**Problem statement**
Please tally the lines in the data below that include the string "will", and reply with only the total.

**Data**
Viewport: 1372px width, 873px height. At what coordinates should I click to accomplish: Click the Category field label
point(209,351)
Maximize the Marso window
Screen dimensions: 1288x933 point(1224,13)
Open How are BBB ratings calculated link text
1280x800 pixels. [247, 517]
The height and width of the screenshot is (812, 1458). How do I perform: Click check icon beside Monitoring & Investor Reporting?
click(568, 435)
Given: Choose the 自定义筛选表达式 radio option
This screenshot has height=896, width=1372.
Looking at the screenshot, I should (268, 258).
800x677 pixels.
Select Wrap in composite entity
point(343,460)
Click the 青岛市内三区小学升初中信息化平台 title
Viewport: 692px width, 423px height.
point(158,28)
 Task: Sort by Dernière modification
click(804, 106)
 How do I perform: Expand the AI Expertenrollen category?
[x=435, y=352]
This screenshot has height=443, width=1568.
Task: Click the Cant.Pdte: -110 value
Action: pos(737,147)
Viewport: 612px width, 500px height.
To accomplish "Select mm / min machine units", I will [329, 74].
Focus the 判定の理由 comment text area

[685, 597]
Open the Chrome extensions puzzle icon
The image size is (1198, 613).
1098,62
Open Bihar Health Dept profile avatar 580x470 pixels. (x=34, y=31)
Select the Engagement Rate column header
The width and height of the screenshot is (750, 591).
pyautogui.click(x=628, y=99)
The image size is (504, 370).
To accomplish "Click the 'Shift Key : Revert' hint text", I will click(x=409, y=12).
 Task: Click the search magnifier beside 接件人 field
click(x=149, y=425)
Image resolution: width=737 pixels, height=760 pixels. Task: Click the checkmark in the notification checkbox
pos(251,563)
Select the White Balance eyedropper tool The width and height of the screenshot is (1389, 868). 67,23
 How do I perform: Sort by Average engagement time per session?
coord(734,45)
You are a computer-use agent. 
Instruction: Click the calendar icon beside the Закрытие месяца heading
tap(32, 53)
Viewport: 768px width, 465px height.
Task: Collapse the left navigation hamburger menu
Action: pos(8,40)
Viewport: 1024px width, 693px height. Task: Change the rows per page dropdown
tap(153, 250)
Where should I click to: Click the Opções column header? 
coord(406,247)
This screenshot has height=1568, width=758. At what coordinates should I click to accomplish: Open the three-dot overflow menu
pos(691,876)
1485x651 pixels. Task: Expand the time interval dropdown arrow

**Solved exercise**
2